Tally every line of the listing where the string "computer" is found, and state the total alone.

--- START ---

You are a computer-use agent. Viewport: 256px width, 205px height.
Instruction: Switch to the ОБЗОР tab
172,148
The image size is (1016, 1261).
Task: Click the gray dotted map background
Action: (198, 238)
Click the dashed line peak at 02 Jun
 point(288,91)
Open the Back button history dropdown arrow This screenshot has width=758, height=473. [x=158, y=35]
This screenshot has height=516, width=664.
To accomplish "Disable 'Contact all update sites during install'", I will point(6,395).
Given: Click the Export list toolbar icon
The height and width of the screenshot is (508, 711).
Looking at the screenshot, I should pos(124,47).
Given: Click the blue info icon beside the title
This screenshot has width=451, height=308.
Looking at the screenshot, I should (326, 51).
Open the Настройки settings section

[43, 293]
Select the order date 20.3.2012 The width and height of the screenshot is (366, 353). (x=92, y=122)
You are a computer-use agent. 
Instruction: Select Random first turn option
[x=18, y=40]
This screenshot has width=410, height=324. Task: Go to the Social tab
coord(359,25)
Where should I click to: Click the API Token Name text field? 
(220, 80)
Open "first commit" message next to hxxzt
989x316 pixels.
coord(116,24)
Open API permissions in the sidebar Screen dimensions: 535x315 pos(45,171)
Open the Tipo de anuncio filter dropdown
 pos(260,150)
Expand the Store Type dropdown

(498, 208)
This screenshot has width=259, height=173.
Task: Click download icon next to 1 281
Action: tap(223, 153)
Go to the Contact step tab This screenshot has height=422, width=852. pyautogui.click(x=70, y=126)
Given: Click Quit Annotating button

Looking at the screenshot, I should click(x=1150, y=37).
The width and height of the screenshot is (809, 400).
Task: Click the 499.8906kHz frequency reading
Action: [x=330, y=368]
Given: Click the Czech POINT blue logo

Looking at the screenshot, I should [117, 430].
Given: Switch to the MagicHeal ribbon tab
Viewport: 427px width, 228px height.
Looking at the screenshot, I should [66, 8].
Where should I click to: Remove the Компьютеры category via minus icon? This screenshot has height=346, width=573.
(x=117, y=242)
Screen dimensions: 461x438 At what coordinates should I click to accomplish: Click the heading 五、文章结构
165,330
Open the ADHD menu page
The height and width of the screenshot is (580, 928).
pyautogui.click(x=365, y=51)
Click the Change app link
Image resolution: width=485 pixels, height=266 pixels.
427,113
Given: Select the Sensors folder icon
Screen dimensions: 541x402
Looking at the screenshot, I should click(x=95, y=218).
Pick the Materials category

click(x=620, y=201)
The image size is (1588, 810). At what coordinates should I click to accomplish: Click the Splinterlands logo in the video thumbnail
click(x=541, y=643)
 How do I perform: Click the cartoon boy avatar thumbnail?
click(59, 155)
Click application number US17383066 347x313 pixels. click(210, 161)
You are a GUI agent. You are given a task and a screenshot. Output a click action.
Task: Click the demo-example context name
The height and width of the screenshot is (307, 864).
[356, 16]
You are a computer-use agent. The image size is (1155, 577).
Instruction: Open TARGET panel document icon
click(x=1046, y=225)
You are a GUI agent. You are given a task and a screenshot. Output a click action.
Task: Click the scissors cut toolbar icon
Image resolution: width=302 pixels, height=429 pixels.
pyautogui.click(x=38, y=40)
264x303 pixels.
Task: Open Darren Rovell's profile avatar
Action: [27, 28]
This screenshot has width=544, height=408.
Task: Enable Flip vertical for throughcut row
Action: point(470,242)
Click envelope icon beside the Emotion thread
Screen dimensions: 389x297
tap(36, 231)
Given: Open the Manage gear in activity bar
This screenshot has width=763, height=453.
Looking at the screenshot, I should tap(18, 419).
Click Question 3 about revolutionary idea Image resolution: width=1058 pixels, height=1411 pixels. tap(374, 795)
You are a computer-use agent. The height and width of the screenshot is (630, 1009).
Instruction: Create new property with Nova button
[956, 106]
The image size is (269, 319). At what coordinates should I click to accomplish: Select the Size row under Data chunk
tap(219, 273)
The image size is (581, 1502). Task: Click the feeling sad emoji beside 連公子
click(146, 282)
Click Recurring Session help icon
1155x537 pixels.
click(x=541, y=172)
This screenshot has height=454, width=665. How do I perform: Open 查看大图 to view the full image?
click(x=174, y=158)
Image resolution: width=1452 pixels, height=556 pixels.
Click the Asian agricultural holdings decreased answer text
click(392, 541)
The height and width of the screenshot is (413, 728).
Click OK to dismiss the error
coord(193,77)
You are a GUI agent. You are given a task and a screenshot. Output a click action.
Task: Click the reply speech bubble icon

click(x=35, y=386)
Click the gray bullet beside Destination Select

--- END ---

■ Output for this task ■
4